Sunday, May 16, 2010

The Art of Revision

Prospectus submitted, prospectus returned. Looking at it now, I'm embarrassed at my hasty draft. However, a crappy draft, a detailed editorial review, and a healthy dose of shame to drive revision is really how I work best as a writer. Of course, there is already a snag. I initially wrote that critical pedagogy has lost popularity and credibility in the academic landscape. To prove this, my advisor suggested checking the critical pedagogy hits in College English and College Composition and Communication over the years to show a decrease of interest. However, there isn't a significant shift in the number of articles. I assume, though, that current articles are more critiques of critical pedagogy rather than pitches. I'm assuming because certainty would require a lot of sifting - 1500 articles worth of sifting to be exact. Instead, here is my current introduction (which looks to bypass that work for the moment):

Dissertation Prospectus - Critical Pedagogy 2.0: The Post-Fordist Classroom
When critical pedagogy rose to popularity in the 1980s, there was clear justification for its appeal. In a time where composition was looking to distinguish itself as more than a service industry, scholars and teachers seized the opportunity to bridge teaching composition with the theoretical work of the Frankfurt School, Antonio Gramsci, and Foucault, amongst others, to illustrate that the teaching of writing had always had larger and ethical and political implications than we traditionally acknowledged. It also helped rationalize the problems that arose after open admissions policies changed the socio-economic make up of college campuses, connecting student success and engagement with the students' ideologies, which were formed based on their economic and social status in society.
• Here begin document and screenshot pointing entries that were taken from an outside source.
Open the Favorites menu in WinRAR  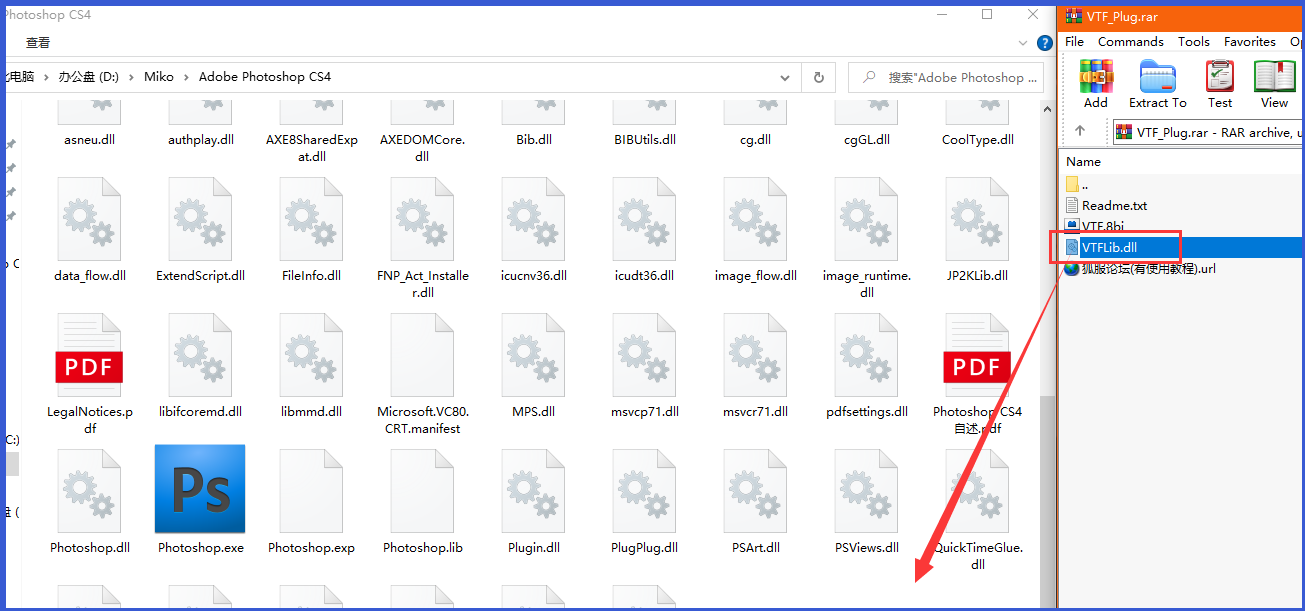point(1249,42)
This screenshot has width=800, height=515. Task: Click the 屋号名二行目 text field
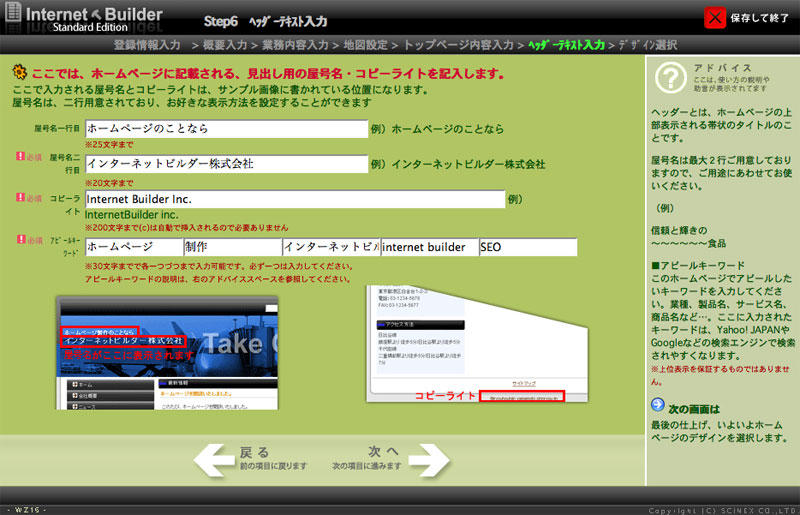pyautogui.click(x=227, y=163)
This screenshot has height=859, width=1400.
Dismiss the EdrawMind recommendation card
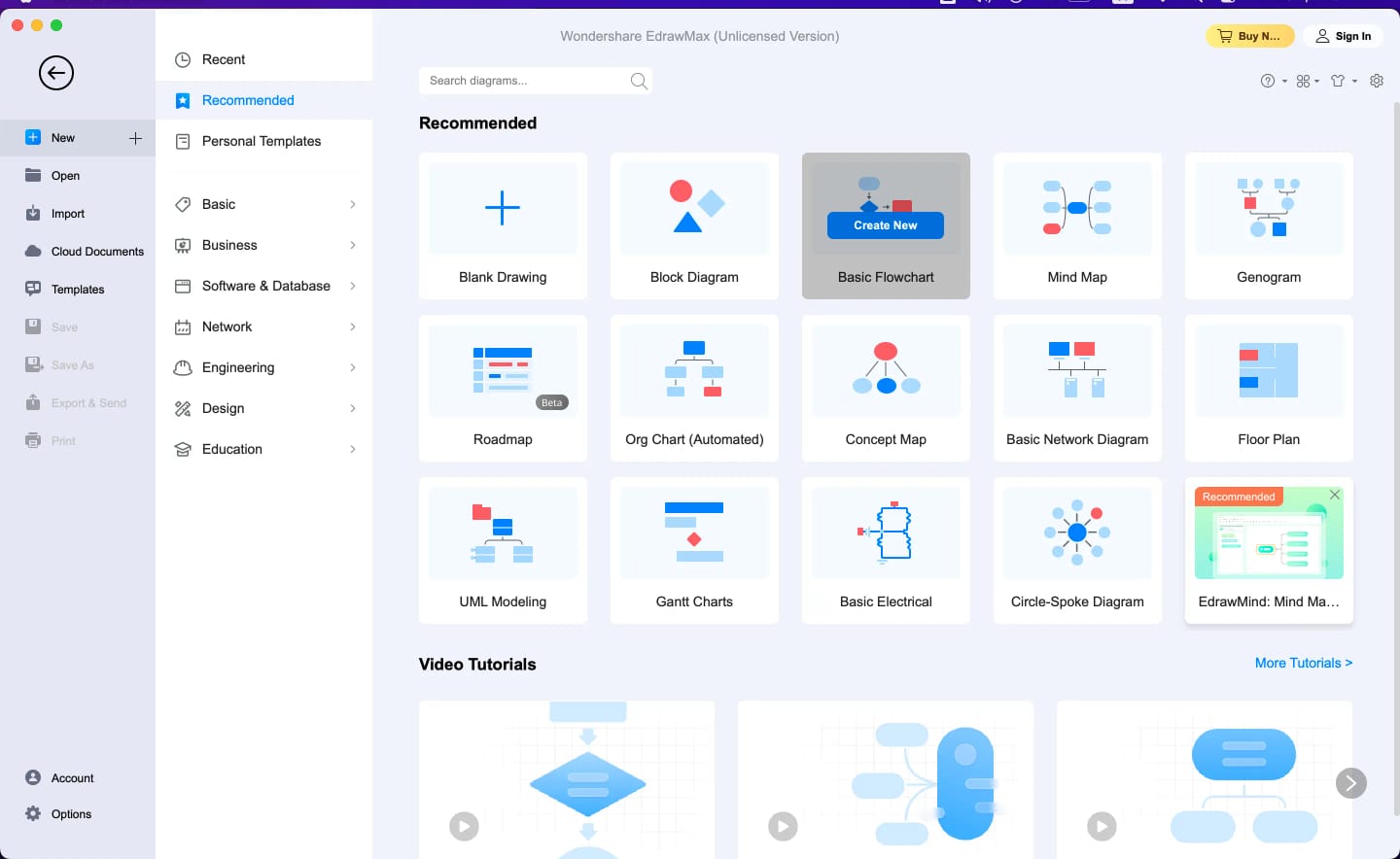click(x=1334, y=495)
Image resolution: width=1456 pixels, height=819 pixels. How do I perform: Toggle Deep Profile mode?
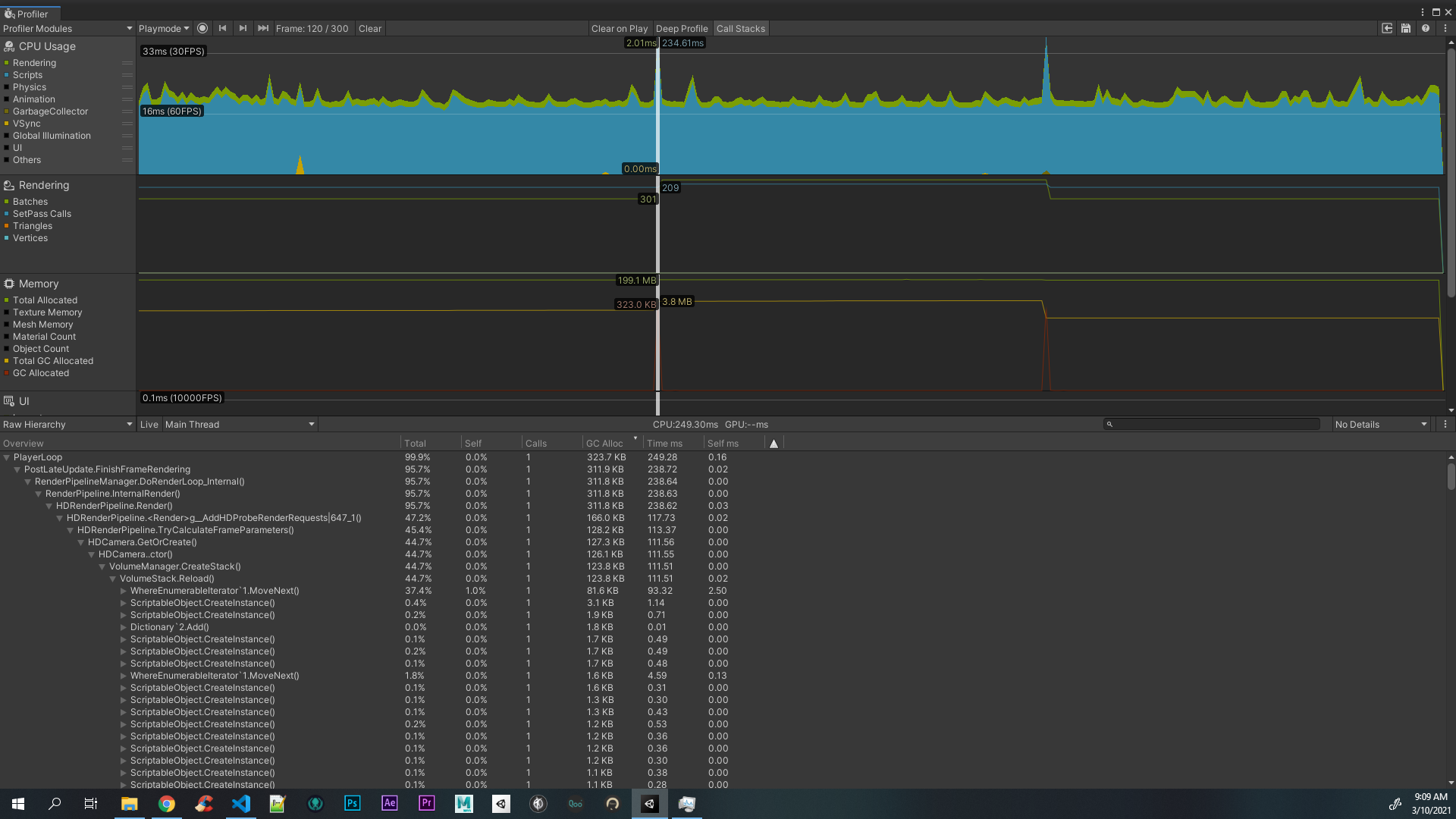click(x=681, y=28)
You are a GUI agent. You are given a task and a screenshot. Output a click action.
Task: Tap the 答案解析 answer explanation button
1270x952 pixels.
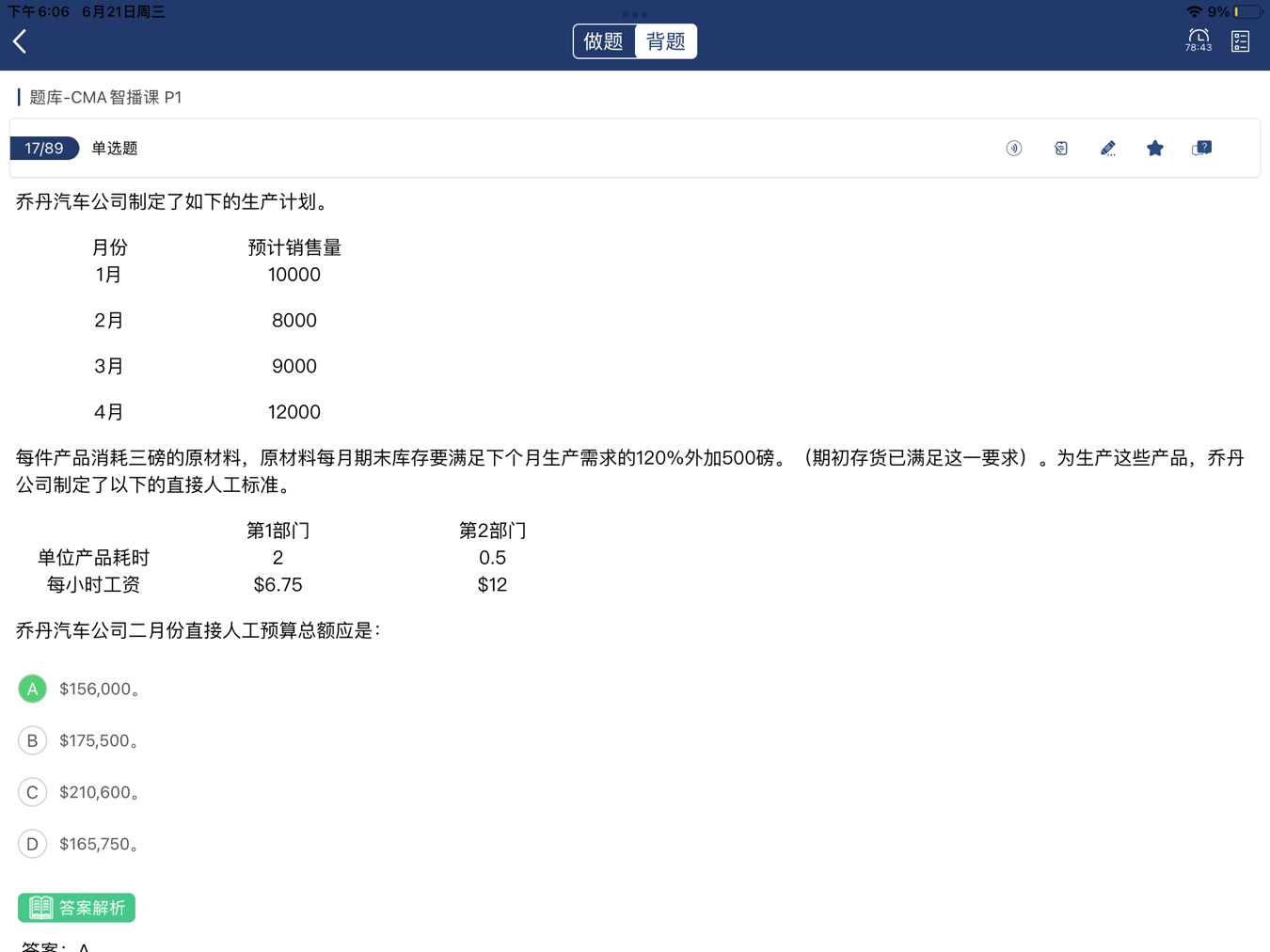[77, 908]
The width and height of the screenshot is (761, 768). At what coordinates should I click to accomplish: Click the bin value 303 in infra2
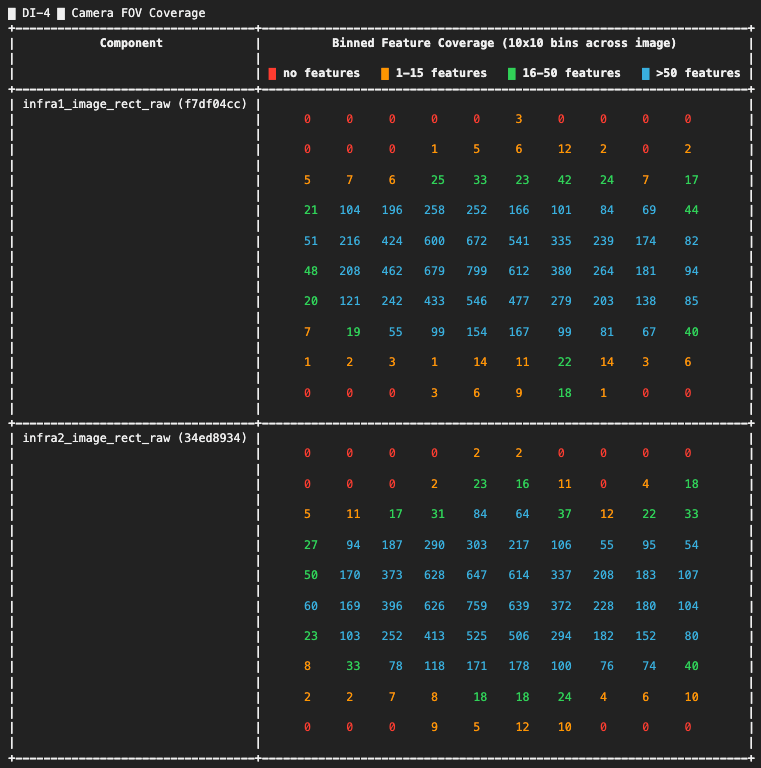point(476,545)
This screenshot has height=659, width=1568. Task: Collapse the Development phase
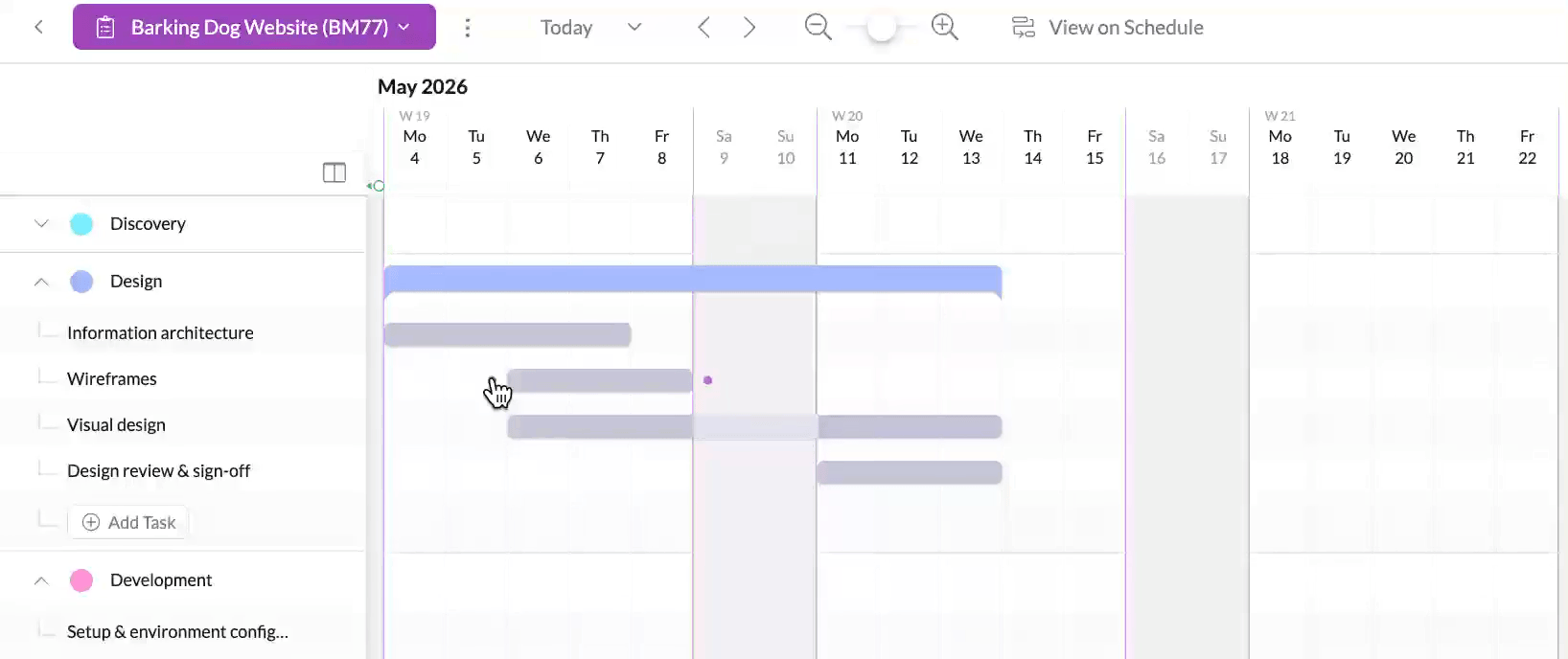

By the end of the 80’s, although the diversity of sources and methodologies taken up by critical pedagogy continued to expand, it became an umbrella term that described the various ways educators work to critique the capitalistic institution of higher education and to empower those who have disenfranchised by the system.
Since the term critical pedagogy was coined by Henry Giroux in 1983, there have been dramatic changes in the economic and social landscape, mostly driven by the rise of the Internet. These changes raise questions about the effectiveness of standard critical pedagogy approaches and give cause for practitioners to consider new ways to achieve the same goals. In the words of Paulo Freire, "This pedagogy makes oppression and its cause objects of reflection by the oppressed, and from that reflection will come their necessary engagement in the struggle for their liberation. And in the struggle this pedagogy will be made and remade" (33). My dissertation will examine how critical pedagogy in composition classrooms was made and how it could be remade to address changes in labor and social modes of power. Could there be a critical pedagogy 2.0 that thrives and functions within new media ecologies and takes into consideration new forms of capitalism and modes of power? Throughout my diagnostic and prescriptive sections, I will be focusing on three key questions: How has labor changed? How have modes of social power changed? And how does our conception of critical literacy need to change?